Personal information
- Full name: Frendi Saputra
- Date of birth: 27 January 1992 (age 34)
- Place of birth: Bandar Lampung, Indonesia
- Height: 1.73 m (5 ft 8 in)
- Position: Left-back

Youth career
- 2012–2013: Lampung FC

Senior career*
- Years: Team / Apps / (Gls)
- 2014–2015: PS Bengkulu / 10 / (0)
- 2016–2017: Perserang Serang / 15 / (1)
- 2018–2022: PSIS Semarang / 78 / (0)
- 2023: Dewa United / 9 / (0)
- 2023–2024: Barito Putera / 28 / (1)
- 2024–2025: Semen Padang / 15 / (0)
- 2025–2026: Barito Putera / 18 / (0)

= Frendi Saputra =

Indonesian association football player

Frendi Saputra (born 27 January 1992) is an Indonesian professional footballer who plays as a left-back.

==Club career==
===PSIS Semarang===
He was signed for PSIS Semarang to play in Liga 1 in the 2018 season.

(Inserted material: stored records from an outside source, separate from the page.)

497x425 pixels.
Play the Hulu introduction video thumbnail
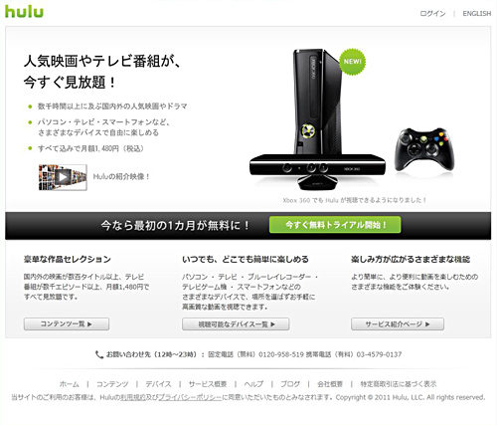(x=63, y=177)
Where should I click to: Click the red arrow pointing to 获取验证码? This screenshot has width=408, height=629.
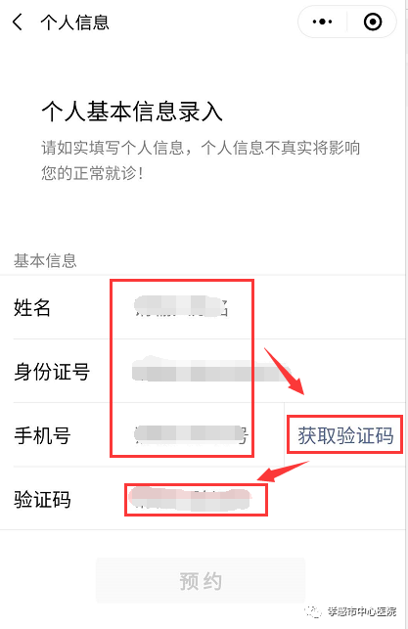tap(284, 372)
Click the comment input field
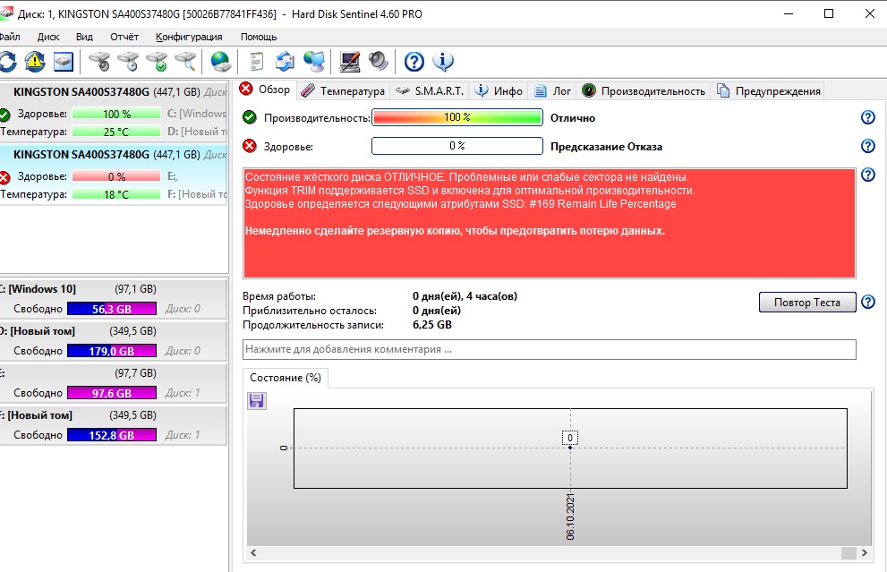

Frendi made his debut on 25 March 2018 in a match against PSM Makassar at the Andi Mattalatta Stadium, Makassar.

===Dewa United===
On 29 January 2023, Frendi signed a contract with Liga 1 club Dewa United from PSIS Semarang. Frendi made his league debut for the club in a 1–1 draw against Madura United.